PSG、敗れてなお強し CL準決勝第1戦でポスト直撃2連発弾 エムバペ本領発揮 (2ページ目)

  • 杉山茂樹●文 text by Sugiyama Shigeki

【ドルトムントが圧巻の一撃】

 エムバペは欧州を代表するスピードスターとして知られるが、リオネル・メッシ(インテル・マイアミ)、ネイマール(アル・ヒラル)がチームを去ったことで、結果として総合力を高めている感じだ。エムバペは中央でマーカーを背にしながらボールを収めることもできる。ペナルティエリア内でエムバペがボールに触ると、得点は時間の問題かに見えた。

 ドルトムントも、まず目に留まったのが両ウイングだ。ジェイドン・サンチョ(右/イングランド代表)とカリム・アデイェミ(左/ドイツ代表)。PSGの両ウイングが迫力で迫ってくるのに対し、こちらは抜け目のなさがウリだ。試合が両チームのウイング対決の様相を呈し始めるなかで、若干見劣りしていたのがドルトムントの1トップ、ニコラス・フュルクルクだ。れっきとしたドイツ代表のセンターフォワードだが、エムバペと比較される展開に置かれると、存在感が乏しく見えた。

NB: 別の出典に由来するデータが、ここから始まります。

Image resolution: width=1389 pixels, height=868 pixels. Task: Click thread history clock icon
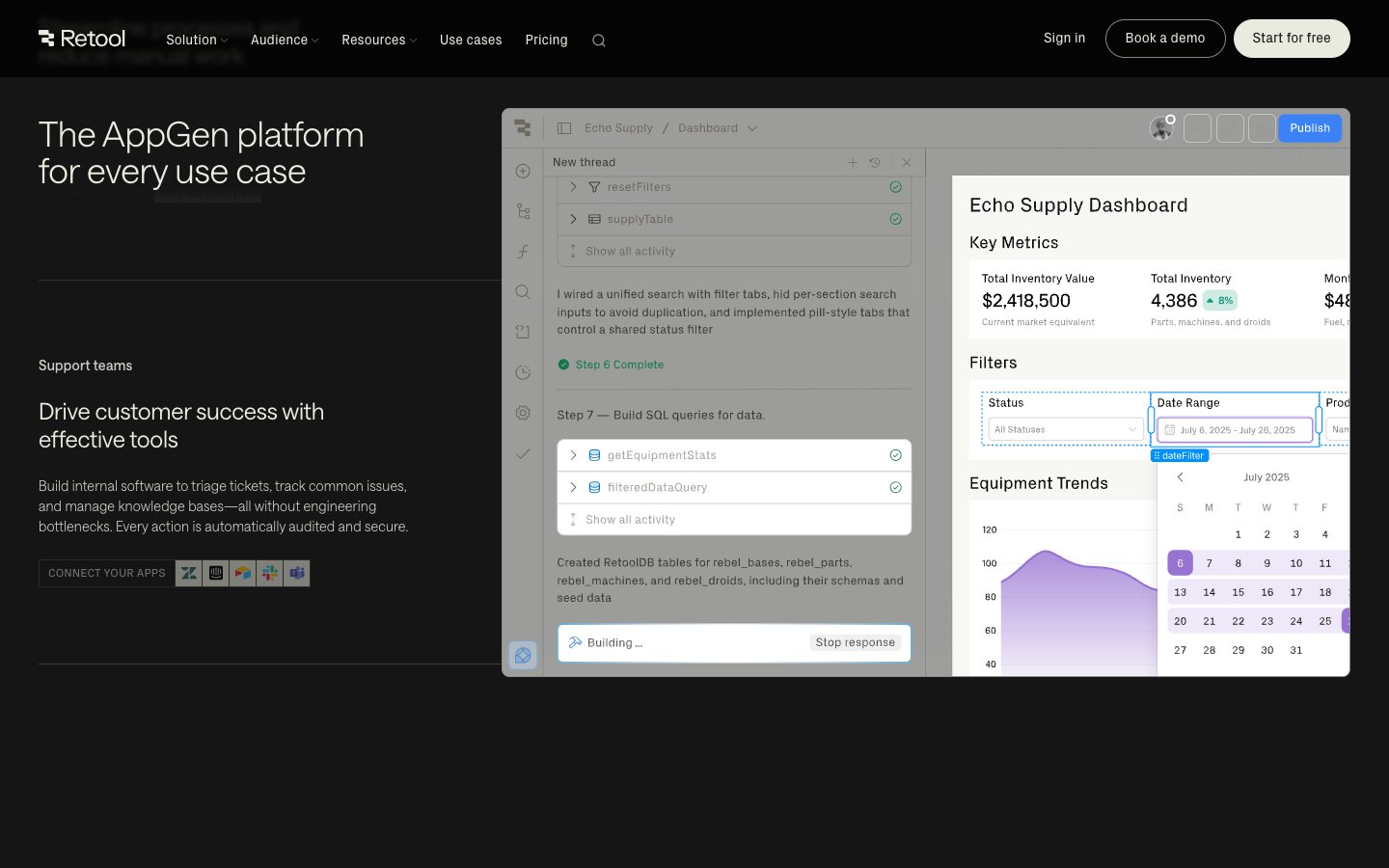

 1トップの差が試合の行方を左右するのではないか、との読みは、まったく逆の形で的中することになった。

 劣勢だったドルトムントは、前半36分、センターバックのニコ・シュロッターベック(ドイツ代表)が、最後尾から前線へ大きなボールを蹴り込んだ。雑なボールかに見えたが、フュルクルクは待っていましたとばかり的確に反応。オフサイドラインをかいくぐるように抜けだし、右足でワントラップするや次の瞬間、左足のインステップでジャストミート。胸の空くような圧巻の一撃をPSGゴールに蹴り込んだ。「お見それしました」と言いたくなったのは、筆者だけではなかったはずだ。

 その後は、得点こそ決まらなかったが、斬るか斬られるかの撃ち合いとなる。試合のハイライトと言うべき、一番の山場が訪れたのは後半6分だった。

 PSGの左SBヌーノ・メンデス(ポルトガル代表)が最後尾からスピード豊かに持ち上がる。デンベレ、アクラフ・ハキミ(モロッコ代表)を経由しながら、ボールは左45度で構えるエムバペの足もとに収まった。